Inline Functions and their Uses

It’s a good practice to divide the program into several functions such that parts of the program don’t get repeated a lot and to make the code easily understandable.

We all know that calling and returning from a function generates some overhead. The overhead is sometimes to such an extent that it makes significant effect on the overall speed of certain complex and function-oriented programs. In most cases, we have only a few functions that have extensive use and make significant impact on the performance of the whole program.

Not using functions is not an option, using function-like macros is an option, but there is a better solution, to use Inline Functions.

Yes, like it sounds, inline functions are expanded at the place of calling rather than being “really called” thus reducing the overhead. It means wherever we call an inline function, compiler will expand the code there and no actual calling will be done.

Member functions of classes are generally made inline as in many cases these functions are short but any other function can be inline too.
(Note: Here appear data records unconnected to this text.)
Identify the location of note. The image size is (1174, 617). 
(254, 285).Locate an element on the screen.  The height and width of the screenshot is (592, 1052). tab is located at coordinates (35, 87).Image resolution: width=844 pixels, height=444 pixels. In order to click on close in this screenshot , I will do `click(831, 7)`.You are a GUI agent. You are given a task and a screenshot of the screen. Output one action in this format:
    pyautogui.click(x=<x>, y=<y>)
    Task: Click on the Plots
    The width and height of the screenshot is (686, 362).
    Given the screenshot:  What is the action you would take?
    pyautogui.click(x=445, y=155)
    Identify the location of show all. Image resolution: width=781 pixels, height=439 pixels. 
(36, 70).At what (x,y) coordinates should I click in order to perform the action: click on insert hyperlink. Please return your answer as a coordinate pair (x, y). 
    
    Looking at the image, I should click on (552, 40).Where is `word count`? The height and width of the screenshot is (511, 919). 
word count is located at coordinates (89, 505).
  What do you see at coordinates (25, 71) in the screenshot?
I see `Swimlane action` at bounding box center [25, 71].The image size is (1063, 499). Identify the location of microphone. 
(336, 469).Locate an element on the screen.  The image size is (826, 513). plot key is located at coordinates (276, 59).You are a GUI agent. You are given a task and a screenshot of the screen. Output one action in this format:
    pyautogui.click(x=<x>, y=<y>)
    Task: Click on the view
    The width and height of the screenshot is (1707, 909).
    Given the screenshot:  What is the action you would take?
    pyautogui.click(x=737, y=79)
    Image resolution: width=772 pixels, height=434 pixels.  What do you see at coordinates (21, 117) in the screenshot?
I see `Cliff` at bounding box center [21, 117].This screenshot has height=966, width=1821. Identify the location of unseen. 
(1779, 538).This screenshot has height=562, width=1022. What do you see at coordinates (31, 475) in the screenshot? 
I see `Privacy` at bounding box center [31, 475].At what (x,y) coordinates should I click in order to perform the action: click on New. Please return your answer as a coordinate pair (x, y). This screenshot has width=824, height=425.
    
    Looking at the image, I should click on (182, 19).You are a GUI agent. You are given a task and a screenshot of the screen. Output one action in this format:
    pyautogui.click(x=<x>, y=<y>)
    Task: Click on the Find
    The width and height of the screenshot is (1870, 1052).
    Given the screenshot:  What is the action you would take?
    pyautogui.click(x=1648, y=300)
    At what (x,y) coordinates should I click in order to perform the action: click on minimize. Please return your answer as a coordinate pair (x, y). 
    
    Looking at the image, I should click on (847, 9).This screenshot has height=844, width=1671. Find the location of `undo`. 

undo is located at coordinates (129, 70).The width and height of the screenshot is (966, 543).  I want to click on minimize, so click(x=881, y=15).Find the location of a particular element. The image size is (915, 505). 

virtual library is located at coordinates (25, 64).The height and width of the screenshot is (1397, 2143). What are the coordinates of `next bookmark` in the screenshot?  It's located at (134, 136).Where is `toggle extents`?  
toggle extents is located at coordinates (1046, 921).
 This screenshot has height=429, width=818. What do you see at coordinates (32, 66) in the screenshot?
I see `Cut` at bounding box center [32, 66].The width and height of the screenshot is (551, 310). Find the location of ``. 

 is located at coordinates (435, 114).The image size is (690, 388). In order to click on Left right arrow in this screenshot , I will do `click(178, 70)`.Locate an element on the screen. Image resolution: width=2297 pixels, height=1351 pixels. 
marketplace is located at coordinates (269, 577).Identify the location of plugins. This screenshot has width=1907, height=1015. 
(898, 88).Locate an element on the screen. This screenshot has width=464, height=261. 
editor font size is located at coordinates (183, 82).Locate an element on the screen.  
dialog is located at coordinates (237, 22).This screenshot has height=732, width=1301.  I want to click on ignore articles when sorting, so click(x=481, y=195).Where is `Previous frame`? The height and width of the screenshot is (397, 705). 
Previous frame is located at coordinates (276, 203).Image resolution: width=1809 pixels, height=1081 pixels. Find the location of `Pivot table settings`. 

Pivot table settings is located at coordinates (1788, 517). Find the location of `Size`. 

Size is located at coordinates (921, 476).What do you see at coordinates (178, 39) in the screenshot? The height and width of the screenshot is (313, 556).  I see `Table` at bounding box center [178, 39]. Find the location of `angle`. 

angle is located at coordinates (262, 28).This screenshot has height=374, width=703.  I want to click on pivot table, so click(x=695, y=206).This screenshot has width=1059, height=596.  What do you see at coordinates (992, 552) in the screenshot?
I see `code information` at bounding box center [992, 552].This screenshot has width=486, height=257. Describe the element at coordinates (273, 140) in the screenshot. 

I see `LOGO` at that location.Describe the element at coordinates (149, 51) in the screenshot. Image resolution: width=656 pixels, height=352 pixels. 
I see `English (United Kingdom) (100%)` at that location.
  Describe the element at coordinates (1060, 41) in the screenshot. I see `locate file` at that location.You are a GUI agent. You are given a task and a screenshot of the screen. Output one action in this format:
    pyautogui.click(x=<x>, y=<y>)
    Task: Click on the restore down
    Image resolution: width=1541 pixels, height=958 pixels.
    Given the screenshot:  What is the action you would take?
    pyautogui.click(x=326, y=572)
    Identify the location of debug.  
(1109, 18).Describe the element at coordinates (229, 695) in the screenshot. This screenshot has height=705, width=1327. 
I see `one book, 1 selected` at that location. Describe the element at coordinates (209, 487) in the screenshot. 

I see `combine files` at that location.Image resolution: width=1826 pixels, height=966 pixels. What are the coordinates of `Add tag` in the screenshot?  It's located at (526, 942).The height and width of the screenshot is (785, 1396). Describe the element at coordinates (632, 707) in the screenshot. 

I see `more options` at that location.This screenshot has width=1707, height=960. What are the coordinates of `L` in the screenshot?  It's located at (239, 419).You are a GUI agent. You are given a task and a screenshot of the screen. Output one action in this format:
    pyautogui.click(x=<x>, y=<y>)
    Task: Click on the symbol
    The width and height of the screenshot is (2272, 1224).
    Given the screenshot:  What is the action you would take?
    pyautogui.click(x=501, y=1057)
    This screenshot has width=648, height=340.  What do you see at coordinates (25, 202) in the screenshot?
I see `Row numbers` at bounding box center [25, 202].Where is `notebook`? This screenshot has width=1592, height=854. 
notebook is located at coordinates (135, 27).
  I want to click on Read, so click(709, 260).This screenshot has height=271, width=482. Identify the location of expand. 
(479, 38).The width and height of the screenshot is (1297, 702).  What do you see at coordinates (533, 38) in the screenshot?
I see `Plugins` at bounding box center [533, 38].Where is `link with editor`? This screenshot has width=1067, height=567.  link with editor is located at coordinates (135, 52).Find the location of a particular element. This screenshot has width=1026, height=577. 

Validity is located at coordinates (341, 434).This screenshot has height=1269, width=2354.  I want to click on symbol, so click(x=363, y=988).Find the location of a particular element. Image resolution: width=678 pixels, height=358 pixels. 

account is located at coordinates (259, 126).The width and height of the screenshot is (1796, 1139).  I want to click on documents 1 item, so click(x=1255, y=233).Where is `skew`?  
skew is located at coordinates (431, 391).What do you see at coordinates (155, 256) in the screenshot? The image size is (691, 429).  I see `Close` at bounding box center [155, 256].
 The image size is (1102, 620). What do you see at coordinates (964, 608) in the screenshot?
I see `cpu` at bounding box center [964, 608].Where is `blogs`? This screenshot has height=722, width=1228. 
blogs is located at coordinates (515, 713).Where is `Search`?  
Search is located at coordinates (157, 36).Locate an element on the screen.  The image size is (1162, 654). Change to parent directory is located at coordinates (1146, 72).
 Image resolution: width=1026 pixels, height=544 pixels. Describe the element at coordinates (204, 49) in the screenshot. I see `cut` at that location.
Functions are made inline by preceding its definition with the keyword “inline” as shown in the example below:


  // precede the definition
  // of function with "inline"
  // it's optional to do so for
  // the prototype
  inline ret-type func-name(arg-list...)
  {
    ...
    ...
    ...
  }

Member functions (class) can be made inline as below:


  class myclass
  {
  private:
    ...
    ...

  public:
    ret-type func-name(arg-list...);
    ...
    ...
  };

  inline ret-type myclass::func-name(arg-list...)
  {
    ...
    ...
  }

Or simply as


  class myclass
  {
  private:
    ...
    ...

  public:
    inline ret-type myclass::func-name(arg-list...)
    {
      ...
      ...
    }
    ...
    ...
  };

Short member functions are usually made inline as above.

Please mote one thing though, inline is a request to the compiler and not a command which means it depends on the compiler and the conditions whether a particular function will be really made “inline” or not.

As inlining increases duplication of parts of code, performance will be gained at the expense of program size, which is pretty obvious. As I’ve said not all functions make major impact on the overall performance of the program. So we should carefully select which functions to inline and which not to, because if we inline many functions we can’t be sure of whether it’d do any better to the performance, but it’s for sure that program size will increase unnecessarily.